WHAT YOU NEED TO DO:
From the first line of the entries through the line containing "Task: Zoom in with the magnifier plus icon", output everything exactly except the pictures.

DATA SECTION:
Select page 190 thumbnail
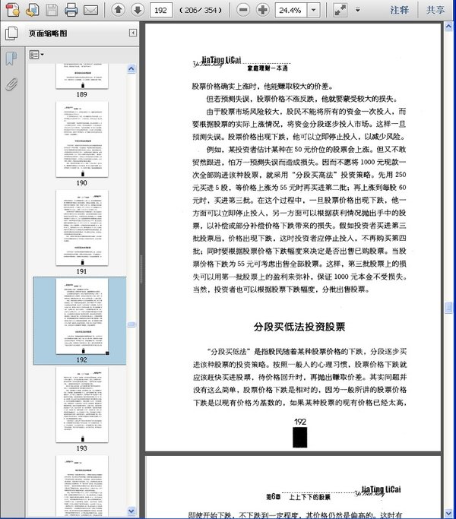456x519 pixels. click(82, 139)
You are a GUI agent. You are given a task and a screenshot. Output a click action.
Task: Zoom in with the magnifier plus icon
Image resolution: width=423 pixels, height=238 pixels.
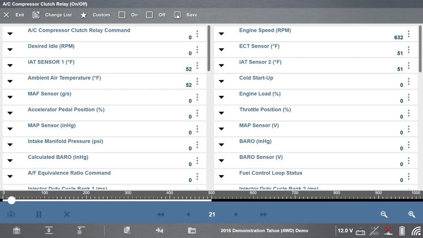[412, 215]
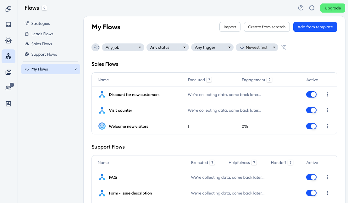Deactivate the Visit counter flow
The width and height of the screenshot is (348, 203).
[311, 110]
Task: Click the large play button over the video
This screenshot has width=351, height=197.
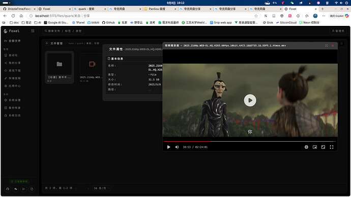Action: coord(250,101)
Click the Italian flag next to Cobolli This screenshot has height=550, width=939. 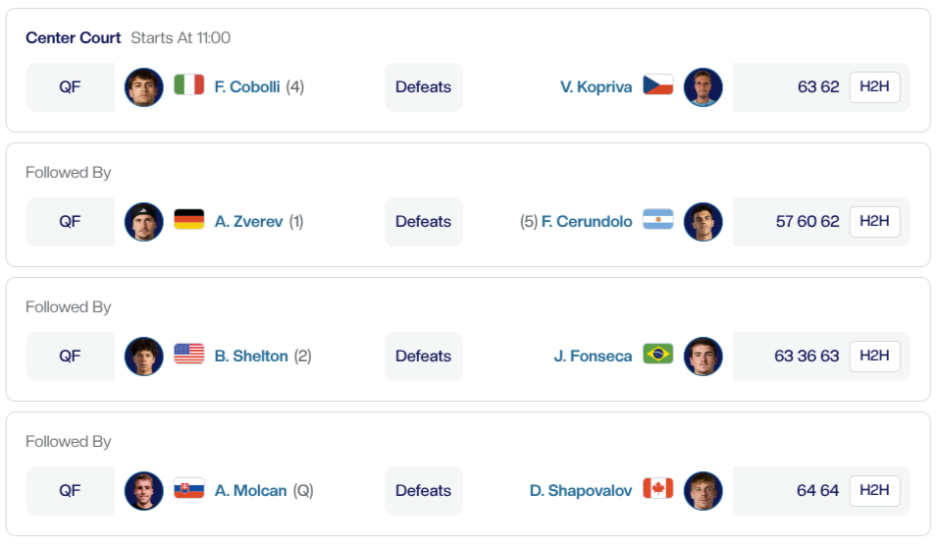click(x=188, y=86)
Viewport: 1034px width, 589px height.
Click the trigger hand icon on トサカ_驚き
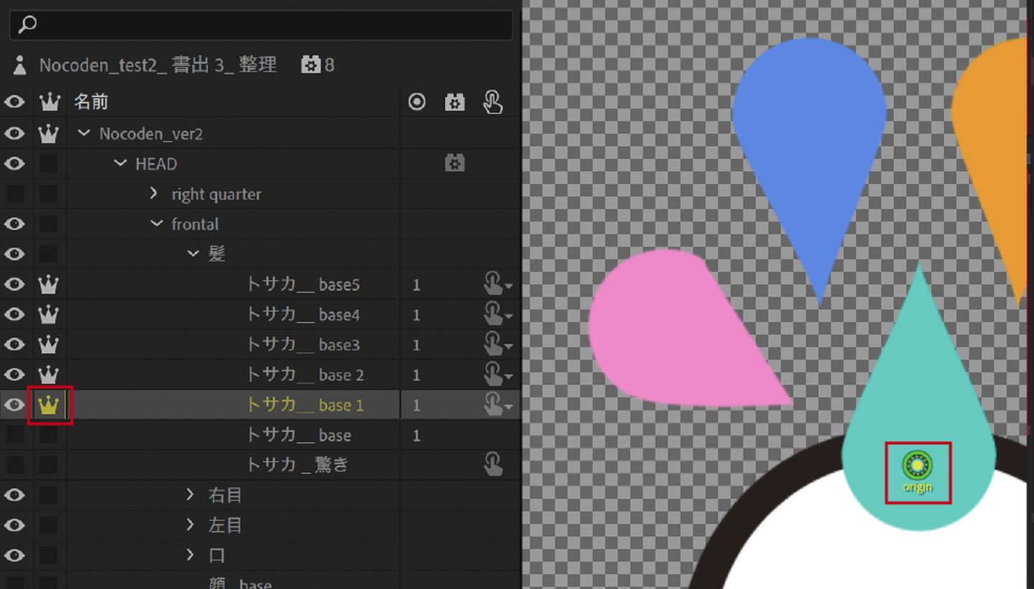(493, 465)
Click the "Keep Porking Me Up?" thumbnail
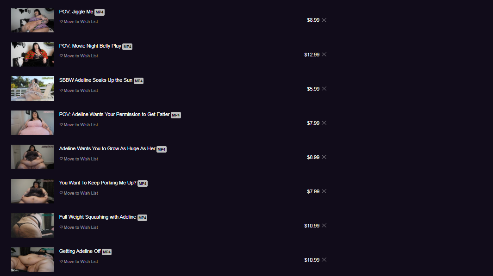The height and width of the screenshot is (276, 493). (x=32, y=191)
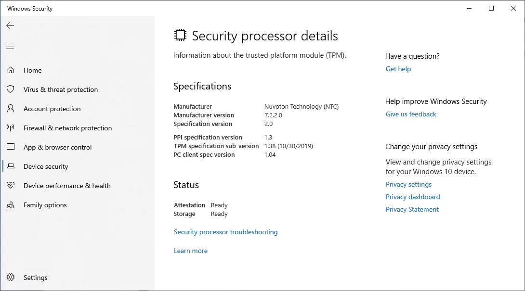525x291 pixels.
Task: Open Windows Security Settings
Action: [x=35, y=278]
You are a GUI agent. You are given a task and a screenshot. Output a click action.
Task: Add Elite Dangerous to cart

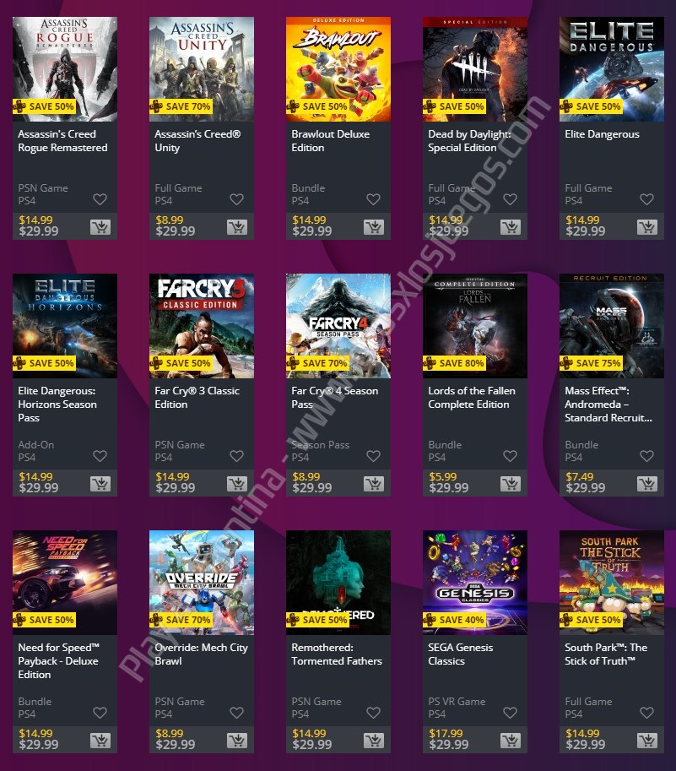coord(647,226)
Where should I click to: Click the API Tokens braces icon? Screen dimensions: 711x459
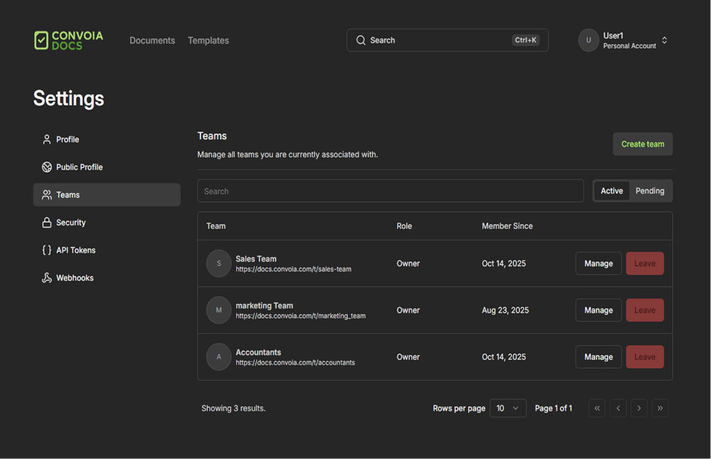click(47, 250)
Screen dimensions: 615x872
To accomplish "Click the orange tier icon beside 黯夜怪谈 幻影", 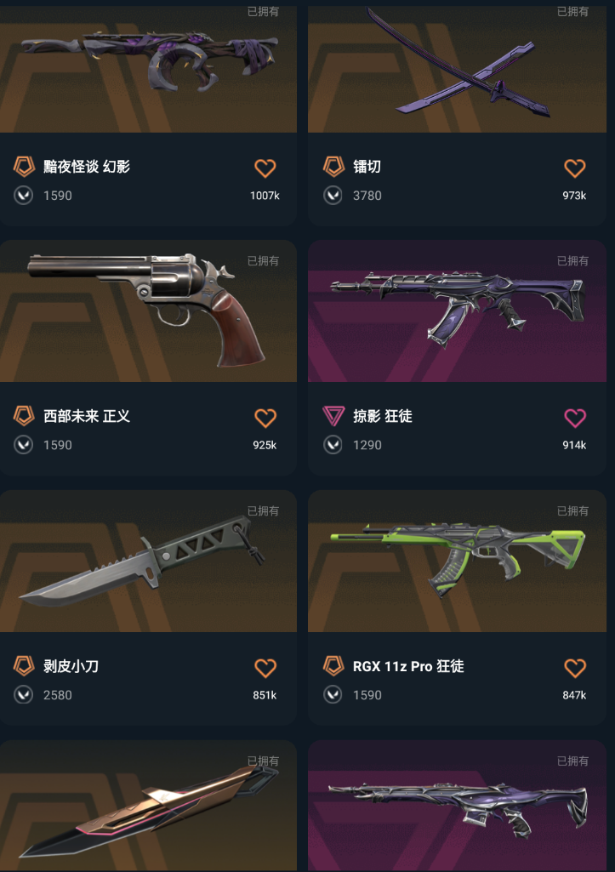I will (x=24, y=166).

REPLY TO THE TASK:
Select page 190 thumbnail
456x519 pixels. click(82, 139)
You are a GUI agent. You are given a task and a screenshot. Output a click action.
Task: Zoom in with the magnifier plus icon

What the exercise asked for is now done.